I, like thousands of football fans, make my daily living within the modern commercial jungle. I'm not criticising that culture in itself. But the rules which apply to my everyday existence - I don't want them to apply to football. I want football, sport in general, to be different. I want it to be an alternative world of different, less cut-throat values, where the real object is the love of the game itself rather than consuming every single competitor.

My anger, then, is directed away from Scudamore and the club executives to whom he is answerable. It is aimed at those who have the power to intervene at a higher level, yet who, on every occasion that the integrity of the game is challenged, stand aside, wringing their hands and squealing mutedly.

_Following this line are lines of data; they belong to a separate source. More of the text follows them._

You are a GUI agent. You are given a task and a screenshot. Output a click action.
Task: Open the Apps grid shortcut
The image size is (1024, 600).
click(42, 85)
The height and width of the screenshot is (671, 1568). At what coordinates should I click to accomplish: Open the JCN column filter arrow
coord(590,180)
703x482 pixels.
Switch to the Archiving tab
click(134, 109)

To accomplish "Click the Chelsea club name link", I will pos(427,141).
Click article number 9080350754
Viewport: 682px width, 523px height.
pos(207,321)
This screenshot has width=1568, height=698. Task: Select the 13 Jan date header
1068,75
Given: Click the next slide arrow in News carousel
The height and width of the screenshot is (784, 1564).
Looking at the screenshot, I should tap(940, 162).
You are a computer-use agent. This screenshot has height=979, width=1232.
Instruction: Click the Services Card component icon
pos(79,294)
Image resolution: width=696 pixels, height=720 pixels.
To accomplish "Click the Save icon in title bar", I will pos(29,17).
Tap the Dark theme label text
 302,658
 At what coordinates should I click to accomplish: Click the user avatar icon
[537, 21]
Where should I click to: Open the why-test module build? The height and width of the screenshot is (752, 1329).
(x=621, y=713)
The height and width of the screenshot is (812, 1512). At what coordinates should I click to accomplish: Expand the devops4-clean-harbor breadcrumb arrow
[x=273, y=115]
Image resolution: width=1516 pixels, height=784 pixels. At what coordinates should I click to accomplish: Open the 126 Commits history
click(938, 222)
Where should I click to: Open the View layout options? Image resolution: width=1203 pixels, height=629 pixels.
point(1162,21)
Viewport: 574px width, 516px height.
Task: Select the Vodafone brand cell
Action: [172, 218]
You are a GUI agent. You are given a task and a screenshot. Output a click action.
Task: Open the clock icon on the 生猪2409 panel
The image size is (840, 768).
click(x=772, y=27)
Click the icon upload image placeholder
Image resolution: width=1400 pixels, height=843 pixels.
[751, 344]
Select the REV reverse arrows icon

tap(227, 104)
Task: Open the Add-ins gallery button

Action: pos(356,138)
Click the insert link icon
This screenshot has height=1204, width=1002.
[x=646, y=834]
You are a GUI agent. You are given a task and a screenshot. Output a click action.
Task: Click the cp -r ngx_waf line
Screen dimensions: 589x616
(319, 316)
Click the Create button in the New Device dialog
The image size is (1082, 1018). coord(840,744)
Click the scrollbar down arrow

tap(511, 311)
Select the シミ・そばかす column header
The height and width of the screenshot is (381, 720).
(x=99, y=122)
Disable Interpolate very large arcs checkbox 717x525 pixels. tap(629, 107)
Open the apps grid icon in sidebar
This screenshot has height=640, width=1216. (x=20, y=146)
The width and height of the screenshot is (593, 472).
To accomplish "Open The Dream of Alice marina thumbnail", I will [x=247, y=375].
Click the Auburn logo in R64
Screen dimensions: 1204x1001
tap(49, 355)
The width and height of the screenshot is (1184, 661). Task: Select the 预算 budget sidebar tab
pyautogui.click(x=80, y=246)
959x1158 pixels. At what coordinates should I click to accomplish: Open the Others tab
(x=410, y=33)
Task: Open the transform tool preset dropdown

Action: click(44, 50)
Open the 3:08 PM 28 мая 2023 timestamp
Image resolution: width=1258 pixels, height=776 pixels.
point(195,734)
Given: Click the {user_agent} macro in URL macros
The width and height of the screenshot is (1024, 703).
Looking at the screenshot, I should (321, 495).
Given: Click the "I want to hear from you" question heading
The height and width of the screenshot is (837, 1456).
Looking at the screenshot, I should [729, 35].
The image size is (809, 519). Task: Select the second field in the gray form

The Football Association has fudged its response to this issue, just like it has on every occasion that it has been challenged over 20 years. Perhaps the monster that the FA and its Premier League created has now grown too big for the FA in its current form to ever control. The FA has always been more or less a self-regulatory body and the top-flight clubs, left to their own devices, have ably demonstrated time and again that, when given a penny, they will steal a thousand pounds.

Having reached that point of no return, we cannot simply continue to shoehorn football into the framework of laws which are not designed for its unique purpose. Governments have turned away from football for too many years, but there must be an acceptance that sport is different, and football clubs must be restrained from disregarding and disrespecting its social and competitive fabric. How that should be done is too big a topic for this moment. The clock cannot be turned back, but order can be restored for the future.

Moreover, the government regulates, whether via statutory agencies or ombudsmen and watchdogs, almost every other industry which is considered to have a social responsibility. That a multi-million pound industry such as football continues to escape such regulation is utterly incomprehensible.

It is a long time since the members of the English Premier League decided that, rather than celebrating and respecting football clubs beyond the confines of their transient, breakaway collective, they would attempt to consume them. They are now simply seeking to apply that same attitude to the rest of the world. No-one within football is ultimately capable of restraining that raging motivation.

But that means the task must fall to elsewhere. Otherwise, football's march of progress will continue, inexorably, to transport the game a million miles away from spirit and soul of the game played by the Busby Babes, half a long century ago.